Liquidity and Going Concern
As of September 30, 2021, we had approximately $74,000 in our operating bank account and a working capital deficit of approximately $1.2 million.
To date, our liquidity needs have been satisfied through a payment of $25,000 from our Sponsor to cover certain expenses on our behalf in exchange for the issuance of the Founder Shares to our Sponsor, a loan of approximately $188,000 pursuant to a promissory note issued to our Sponsor and the net proceeds from the consummation of the Private Placement not held in the Trust Account. We repaid the promissory note on September 3, 2020. In addition, in order to finance transaction costs in connection with a Business Combination, our Sponsor provided us a Working Capital Loan. As of September 30, 2021, $30,000 was drawn under the Working Capital Loan. A further $50,000 was drawn under the Working Capital Loan on October 8, 2021.
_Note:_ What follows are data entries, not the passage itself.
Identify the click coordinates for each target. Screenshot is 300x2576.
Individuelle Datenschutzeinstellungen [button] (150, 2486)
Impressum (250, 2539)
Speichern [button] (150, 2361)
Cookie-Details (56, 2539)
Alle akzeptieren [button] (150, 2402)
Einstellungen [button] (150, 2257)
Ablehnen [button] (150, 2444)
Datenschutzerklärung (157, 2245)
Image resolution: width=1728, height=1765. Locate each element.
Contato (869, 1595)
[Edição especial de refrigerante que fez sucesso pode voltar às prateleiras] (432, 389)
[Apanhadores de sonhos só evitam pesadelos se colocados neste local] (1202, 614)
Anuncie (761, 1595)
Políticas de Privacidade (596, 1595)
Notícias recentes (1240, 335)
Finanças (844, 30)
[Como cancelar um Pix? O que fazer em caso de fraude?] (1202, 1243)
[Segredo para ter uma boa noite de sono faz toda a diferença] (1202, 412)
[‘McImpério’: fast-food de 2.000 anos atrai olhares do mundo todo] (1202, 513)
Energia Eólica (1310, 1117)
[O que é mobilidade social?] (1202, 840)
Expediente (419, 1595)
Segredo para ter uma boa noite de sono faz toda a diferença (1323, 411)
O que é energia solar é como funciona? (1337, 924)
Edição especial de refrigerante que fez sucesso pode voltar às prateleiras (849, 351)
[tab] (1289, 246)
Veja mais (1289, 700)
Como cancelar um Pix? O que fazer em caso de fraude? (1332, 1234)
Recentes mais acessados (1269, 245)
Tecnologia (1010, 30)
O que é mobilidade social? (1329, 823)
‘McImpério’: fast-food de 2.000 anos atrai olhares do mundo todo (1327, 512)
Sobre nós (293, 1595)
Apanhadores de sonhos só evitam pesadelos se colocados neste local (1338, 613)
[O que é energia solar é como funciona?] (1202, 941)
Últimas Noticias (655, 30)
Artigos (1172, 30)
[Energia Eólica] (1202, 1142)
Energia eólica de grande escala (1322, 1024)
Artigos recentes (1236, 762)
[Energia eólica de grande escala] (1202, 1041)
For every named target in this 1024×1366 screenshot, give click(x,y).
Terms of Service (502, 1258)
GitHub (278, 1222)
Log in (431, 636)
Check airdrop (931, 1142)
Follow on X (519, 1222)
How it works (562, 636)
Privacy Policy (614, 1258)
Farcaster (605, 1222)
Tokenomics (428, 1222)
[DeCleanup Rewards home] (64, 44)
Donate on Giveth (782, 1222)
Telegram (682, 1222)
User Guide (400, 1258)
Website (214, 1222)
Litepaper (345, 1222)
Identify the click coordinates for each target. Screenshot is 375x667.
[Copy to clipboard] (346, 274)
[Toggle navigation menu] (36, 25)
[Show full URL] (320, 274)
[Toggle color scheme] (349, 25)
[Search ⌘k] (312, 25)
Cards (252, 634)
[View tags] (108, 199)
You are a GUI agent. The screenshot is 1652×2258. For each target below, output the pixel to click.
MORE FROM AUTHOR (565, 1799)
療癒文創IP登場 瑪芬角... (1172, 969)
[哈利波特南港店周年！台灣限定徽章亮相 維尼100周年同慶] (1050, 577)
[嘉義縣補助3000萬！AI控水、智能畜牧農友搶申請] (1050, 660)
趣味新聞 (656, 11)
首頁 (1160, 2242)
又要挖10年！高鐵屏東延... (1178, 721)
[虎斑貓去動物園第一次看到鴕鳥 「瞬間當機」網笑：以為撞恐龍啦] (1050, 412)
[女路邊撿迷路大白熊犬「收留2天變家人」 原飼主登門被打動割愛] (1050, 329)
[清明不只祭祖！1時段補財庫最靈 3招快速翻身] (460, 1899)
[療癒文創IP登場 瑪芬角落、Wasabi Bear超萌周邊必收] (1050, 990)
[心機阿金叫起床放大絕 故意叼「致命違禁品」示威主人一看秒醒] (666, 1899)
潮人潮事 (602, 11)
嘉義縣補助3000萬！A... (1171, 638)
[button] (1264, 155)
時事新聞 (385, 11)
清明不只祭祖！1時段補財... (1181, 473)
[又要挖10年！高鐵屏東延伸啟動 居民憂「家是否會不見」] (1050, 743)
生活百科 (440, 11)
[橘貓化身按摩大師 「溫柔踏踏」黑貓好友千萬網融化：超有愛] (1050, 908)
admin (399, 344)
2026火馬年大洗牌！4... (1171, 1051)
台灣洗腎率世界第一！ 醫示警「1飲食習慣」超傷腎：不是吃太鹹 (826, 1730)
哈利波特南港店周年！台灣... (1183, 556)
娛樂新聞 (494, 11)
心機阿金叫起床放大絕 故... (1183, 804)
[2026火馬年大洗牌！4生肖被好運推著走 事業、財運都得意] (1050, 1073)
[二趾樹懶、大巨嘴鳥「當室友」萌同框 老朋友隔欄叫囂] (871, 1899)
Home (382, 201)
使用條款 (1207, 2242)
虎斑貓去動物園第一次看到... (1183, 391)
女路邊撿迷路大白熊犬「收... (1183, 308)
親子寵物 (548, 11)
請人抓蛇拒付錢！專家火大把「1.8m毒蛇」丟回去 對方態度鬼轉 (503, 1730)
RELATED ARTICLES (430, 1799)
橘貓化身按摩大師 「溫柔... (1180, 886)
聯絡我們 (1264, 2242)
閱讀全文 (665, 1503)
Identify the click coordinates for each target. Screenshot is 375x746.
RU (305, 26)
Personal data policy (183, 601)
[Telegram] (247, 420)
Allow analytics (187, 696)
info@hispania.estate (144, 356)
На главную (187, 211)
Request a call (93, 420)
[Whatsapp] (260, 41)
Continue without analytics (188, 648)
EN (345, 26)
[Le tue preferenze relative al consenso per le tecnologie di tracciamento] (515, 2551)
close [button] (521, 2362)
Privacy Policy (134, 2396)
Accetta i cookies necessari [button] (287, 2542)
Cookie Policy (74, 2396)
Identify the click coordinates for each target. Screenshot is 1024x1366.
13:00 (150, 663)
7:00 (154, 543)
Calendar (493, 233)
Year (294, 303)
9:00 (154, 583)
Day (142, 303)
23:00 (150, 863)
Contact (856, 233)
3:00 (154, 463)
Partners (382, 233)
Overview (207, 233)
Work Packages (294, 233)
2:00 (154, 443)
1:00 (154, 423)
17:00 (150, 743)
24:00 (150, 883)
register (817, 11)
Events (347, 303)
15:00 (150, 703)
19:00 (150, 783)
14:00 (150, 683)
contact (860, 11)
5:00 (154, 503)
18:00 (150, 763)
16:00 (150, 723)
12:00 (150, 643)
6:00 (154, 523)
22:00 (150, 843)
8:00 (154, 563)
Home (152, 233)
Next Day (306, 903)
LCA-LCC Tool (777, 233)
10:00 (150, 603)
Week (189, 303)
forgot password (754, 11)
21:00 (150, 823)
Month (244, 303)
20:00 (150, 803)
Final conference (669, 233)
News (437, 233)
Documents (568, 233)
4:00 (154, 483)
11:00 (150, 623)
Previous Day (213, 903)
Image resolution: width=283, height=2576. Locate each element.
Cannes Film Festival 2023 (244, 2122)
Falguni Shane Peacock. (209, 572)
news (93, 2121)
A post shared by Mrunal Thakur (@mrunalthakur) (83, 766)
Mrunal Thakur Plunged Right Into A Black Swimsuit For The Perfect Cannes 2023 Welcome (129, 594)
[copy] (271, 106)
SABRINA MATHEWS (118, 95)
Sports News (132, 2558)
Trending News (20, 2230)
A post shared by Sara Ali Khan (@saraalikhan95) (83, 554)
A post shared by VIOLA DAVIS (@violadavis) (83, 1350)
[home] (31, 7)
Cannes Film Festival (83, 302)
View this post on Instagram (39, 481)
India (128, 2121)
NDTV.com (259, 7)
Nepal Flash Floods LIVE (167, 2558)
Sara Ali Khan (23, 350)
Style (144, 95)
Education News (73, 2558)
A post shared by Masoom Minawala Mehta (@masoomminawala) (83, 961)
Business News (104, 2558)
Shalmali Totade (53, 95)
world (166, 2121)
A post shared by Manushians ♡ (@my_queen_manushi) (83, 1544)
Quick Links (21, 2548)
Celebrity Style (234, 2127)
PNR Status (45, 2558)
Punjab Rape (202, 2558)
We plan to continue our efforts to complete a Business Combination within 18 months of the closing of the Initial Public Offering, or February 28, 2022 (unless such a period is extended as described herein). We believe that the funds currently available to it outside of the Trust Account will be sufficient to allow it to operate until February 28, 2022; however, there can be no assurances that its estimate is accurate.
In connection with our assessment of going concern considerations in accordance with FASB ASC Topic 205-40, “Presentation of Financial Statements - Going Concern,” our management has determined that the mandatory liquidation date and subsequent dissolution raises substantial doubt about our ability to continue as a going concern. If we are unable to complete a Business Combination by February 28, 2022 (unless such a period is extended as described herein), then we will cease all operations except for the purpose of liquidating. No adjustments have been made to the carrying amounts of assets or liabilities should we be required to liquidate after February 28, 2022.
Results of Operations
Our entire activity since inception up to September 30, 2021 related to our formation, the preparation for the Initial Public Offering, and since the closing of the Initial Public Offering, the search for a prospective initial Business Combination. We will not generate any operating revenues until after the completion of our initial Business Combination. We generate non-operating income in the form of investment income from the Trust Account. We will continue to incur increased expenses as a result of being a public company (for legal, financial reporting, accounting and auditing compliance), as well as for due diligence expenses.
For the three months ended September 30, 2021, we had net income of approximately $3.0 million, which consisted of a gain of approximately $4.6 million from changes in the fair value of derivative warrant liabilities and approximately $5,000 in investment income from the Trust Account, partially offset by approximately $1.6 million in general and administrative expenses and approximately $1,000 from changes in the fair value of the working capital loan.